## Start Exercise inputs

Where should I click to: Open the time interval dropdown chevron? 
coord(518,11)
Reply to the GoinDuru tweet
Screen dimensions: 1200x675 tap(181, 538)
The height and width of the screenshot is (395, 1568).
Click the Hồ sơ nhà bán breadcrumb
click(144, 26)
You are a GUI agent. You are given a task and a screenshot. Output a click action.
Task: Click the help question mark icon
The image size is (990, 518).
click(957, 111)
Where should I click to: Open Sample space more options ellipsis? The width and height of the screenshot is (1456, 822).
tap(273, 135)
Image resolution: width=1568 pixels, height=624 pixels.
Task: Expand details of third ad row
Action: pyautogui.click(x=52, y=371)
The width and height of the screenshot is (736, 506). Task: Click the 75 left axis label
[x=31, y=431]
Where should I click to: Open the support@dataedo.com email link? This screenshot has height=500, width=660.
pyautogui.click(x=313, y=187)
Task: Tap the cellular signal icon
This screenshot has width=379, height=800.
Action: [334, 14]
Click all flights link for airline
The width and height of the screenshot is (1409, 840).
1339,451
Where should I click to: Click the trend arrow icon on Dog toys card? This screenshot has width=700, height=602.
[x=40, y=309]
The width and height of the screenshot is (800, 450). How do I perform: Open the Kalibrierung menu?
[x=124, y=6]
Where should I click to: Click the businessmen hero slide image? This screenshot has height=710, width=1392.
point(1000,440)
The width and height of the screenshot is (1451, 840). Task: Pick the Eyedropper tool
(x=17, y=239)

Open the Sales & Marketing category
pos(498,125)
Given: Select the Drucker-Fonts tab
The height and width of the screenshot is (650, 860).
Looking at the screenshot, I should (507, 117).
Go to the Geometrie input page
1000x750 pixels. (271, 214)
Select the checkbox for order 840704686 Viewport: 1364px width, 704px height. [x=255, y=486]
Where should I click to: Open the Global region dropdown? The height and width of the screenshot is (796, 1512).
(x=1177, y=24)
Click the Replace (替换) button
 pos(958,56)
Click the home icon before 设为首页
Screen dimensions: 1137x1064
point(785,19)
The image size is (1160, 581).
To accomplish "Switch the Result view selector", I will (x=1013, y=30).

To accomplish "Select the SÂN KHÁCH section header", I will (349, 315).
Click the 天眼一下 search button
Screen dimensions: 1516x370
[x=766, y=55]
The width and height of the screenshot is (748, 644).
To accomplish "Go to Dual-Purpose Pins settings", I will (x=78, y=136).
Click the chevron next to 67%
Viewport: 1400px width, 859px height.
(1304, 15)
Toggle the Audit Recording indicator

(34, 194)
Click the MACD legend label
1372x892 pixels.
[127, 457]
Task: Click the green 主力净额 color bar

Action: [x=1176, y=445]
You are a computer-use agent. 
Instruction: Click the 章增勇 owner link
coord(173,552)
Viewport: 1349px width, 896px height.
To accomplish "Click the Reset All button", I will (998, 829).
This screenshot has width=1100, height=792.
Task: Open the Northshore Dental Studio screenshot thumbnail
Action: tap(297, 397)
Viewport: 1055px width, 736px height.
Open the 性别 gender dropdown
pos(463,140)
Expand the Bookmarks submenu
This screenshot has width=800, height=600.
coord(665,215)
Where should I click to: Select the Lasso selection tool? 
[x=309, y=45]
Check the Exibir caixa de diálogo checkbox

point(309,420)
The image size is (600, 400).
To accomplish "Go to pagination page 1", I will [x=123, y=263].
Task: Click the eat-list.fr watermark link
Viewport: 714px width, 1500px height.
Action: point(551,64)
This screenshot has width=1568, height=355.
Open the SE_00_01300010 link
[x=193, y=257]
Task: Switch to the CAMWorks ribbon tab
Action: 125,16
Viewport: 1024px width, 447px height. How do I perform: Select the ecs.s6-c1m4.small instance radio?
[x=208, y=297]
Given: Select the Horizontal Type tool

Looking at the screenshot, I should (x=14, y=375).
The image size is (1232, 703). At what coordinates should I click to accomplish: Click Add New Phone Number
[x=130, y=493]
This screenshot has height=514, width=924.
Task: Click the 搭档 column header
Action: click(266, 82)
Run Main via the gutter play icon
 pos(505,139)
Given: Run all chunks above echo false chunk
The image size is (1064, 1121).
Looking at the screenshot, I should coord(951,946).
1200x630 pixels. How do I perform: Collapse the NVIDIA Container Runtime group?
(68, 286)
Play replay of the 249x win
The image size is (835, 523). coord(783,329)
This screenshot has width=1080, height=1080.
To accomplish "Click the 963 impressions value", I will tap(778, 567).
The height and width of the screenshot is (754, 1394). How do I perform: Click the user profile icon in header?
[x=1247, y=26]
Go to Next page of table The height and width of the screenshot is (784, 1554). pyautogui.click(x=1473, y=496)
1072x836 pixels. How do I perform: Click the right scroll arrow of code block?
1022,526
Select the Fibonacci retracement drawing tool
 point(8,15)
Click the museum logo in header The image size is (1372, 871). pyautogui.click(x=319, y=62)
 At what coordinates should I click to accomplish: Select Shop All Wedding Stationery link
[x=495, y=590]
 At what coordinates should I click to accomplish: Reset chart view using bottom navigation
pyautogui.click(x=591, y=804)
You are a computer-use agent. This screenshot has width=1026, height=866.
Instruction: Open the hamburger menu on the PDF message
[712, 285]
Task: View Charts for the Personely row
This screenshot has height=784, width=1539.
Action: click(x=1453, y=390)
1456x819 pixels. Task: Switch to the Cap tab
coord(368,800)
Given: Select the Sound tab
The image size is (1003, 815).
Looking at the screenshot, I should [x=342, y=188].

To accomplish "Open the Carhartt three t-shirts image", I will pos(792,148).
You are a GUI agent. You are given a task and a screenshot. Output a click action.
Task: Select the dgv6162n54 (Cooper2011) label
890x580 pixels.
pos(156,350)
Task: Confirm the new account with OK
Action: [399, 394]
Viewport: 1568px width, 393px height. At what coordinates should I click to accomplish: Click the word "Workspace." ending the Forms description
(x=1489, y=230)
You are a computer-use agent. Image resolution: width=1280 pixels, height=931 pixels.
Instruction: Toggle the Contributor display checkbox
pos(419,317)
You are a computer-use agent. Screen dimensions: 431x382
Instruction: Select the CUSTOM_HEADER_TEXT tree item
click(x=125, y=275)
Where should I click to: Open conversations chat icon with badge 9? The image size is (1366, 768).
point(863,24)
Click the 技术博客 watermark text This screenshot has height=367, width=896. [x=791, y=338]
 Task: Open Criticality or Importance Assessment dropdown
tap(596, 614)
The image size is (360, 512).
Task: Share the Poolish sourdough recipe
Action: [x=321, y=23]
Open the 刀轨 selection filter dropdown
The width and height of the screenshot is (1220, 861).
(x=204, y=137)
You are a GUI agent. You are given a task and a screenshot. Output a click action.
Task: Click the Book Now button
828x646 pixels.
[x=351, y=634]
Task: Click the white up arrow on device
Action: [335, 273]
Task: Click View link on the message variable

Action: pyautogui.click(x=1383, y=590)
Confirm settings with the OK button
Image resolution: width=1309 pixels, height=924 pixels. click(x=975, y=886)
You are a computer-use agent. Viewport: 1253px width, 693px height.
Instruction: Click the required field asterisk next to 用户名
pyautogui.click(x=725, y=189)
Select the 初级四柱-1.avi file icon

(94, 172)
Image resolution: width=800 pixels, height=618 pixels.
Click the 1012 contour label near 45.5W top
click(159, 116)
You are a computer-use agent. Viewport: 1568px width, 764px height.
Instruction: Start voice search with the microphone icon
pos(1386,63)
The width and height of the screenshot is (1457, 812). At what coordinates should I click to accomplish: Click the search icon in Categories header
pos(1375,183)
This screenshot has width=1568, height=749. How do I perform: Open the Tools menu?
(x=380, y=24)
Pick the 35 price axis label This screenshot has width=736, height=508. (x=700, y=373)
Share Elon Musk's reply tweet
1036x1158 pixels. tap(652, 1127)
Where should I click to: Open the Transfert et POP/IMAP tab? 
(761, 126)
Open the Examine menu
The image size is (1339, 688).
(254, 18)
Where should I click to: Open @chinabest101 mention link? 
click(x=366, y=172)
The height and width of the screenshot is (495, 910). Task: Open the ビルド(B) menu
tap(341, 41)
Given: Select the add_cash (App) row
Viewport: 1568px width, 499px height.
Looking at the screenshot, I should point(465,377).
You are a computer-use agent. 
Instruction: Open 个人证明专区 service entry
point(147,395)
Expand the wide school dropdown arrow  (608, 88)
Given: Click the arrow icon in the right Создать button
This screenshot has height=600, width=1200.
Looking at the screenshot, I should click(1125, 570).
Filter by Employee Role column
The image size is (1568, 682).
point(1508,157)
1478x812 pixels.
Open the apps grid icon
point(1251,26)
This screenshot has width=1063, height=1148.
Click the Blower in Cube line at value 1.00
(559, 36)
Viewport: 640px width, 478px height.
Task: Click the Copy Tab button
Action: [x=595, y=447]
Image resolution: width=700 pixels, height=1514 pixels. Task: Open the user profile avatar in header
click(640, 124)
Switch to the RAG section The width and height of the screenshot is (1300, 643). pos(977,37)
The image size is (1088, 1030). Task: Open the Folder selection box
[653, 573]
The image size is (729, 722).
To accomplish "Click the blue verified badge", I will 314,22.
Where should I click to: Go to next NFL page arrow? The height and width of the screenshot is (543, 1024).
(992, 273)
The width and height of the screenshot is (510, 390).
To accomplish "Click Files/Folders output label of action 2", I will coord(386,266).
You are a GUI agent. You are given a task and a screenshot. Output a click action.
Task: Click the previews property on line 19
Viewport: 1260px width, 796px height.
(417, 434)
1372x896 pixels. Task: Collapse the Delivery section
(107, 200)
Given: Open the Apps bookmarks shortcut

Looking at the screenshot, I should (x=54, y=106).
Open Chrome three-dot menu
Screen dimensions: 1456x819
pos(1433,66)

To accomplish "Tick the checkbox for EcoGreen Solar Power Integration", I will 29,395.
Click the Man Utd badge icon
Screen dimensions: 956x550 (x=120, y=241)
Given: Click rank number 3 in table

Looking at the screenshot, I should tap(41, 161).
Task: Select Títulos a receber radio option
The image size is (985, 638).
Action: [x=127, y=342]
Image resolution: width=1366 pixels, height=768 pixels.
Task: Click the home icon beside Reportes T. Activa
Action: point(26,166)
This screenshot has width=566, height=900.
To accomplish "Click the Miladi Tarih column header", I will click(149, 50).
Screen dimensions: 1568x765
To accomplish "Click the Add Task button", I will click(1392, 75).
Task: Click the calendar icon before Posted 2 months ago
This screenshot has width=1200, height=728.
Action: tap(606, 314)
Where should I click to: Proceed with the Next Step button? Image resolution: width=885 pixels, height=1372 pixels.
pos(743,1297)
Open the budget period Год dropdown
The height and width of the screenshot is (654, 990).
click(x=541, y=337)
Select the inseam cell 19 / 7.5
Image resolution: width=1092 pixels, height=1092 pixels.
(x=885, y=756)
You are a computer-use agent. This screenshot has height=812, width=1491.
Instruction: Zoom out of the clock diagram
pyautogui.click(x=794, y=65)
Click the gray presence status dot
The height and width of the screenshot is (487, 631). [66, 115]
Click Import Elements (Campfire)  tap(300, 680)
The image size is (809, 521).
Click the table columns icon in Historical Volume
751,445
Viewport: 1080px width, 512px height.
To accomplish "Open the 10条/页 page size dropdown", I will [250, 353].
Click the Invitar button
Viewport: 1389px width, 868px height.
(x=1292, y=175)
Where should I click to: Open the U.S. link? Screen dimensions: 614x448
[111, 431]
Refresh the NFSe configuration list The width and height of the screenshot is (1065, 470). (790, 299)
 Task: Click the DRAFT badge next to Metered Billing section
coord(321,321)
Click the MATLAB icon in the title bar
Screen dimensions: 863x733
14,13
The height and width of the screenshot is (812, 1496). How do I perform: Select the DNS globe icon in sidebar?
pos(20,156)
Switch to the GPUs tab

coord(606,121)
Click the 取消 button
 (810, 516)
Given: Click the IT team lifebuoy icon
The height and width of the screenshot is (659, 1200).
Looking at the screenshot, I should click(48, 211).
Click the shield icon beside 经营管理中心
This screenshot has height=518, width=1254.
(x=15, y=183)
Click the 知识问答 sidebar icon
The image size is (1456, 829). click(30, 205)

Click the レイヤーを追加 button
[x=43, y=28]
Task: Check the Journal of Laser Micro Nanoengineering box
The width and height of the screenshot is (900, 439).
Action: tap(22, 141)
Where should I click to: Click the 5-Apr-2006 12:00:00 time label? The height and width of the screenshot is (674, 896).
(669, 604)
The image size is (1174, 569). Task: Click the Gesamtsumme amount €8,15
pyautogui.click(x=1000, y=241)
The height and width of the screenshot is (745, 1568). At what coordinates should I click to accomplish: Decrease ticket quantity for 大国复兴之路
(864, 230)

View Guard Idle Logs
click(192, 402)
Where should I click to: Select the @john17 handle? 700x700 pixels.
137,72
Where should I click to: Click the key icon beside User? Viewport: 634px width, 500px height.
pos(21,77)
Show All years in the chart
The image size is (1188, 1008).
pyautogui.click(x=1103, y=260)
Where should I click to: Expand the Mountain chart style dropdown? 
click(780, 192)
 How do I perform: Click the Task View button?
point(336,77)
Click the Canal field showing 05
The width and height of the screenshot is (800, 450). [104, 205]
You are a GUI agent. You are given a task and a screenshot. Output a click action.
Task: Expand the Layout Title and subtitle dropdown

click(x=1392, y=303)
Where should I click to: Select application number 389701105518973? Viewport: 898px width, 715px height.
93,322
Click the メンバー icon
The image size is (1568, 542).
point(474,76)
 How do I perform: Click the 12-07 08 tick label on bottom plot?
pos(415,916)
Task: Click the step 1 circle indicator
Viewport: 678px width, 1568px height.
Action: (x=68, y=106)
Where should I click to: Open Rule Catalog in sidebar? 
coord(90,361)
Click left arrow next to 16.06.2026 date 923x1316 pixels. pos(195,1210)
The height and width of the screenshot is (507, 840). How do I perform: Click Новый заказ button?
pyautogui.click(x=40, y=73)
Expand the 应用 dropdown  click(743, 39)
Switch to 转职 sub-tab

## End Exercise inputs

Exercise prompt: Rewrite the records from their first line through the line containing "point(1000,440)", both included, as a numbered list with any blank lines left out.

Answer for this exercise:
1. Where should I click to: Open the time interval dropdown chevron? 
2. coord(518,11)
3. Reply to the GoinDuru tweet
4. Screen dimensions: 1200x675 tap(181, 538)
5. The height and width of the screenshot is (395, 1568).
6. Click the Hồ sơ nhà bán breadcrumb
7. click(144, 26)
8. You are a GUI agent. You are given a task and a screenshot. Output a click action.
9. Task: Click the help question mark icon
10. The image size is (990, 518).
11. click(957, 111)
12. Where should I click to: Open Sample space more options ellipsis? The width and height of the screenshot is (1456, 822).
13. tap(273, 135)
14. Image resolution: width=1568 pixels, height=624 pixels.
15. Task: Expand details of third ad row
16. Action: pyautogui.click(x=52, y=371)
17. The width and height of the screenshot is (736, 506). Task: Click the 75 left axis label
18. [x=31, y=431]
19. Where should I click to: Open the support@dataedo.com email link? This screenshot has height=500, width=660.
20. pyautogui.click(x=313, y=187)
21. Task: Tap the cellular signal icon
22. This screenshot has width=379, height=800.
23. Action: [334, 14]
24. Click all flights link for airline
25. The width and height of the screenshot is (1409, 840).
26. 1339,451
27. Where should I click to: Click the trend arrow icon on Dog toys card? This screenshot has width=700, height=602.
28. [x=40, y=309]
29. The width and height of the screenshot is (800, 450). How do I perform: Open the Kalibrierung menu?
30. [x=124, y=6]
31. Where should I click to: Click the businessmen hero slide image? This screenshot has height=710, width=1392.
32. point(1000,440)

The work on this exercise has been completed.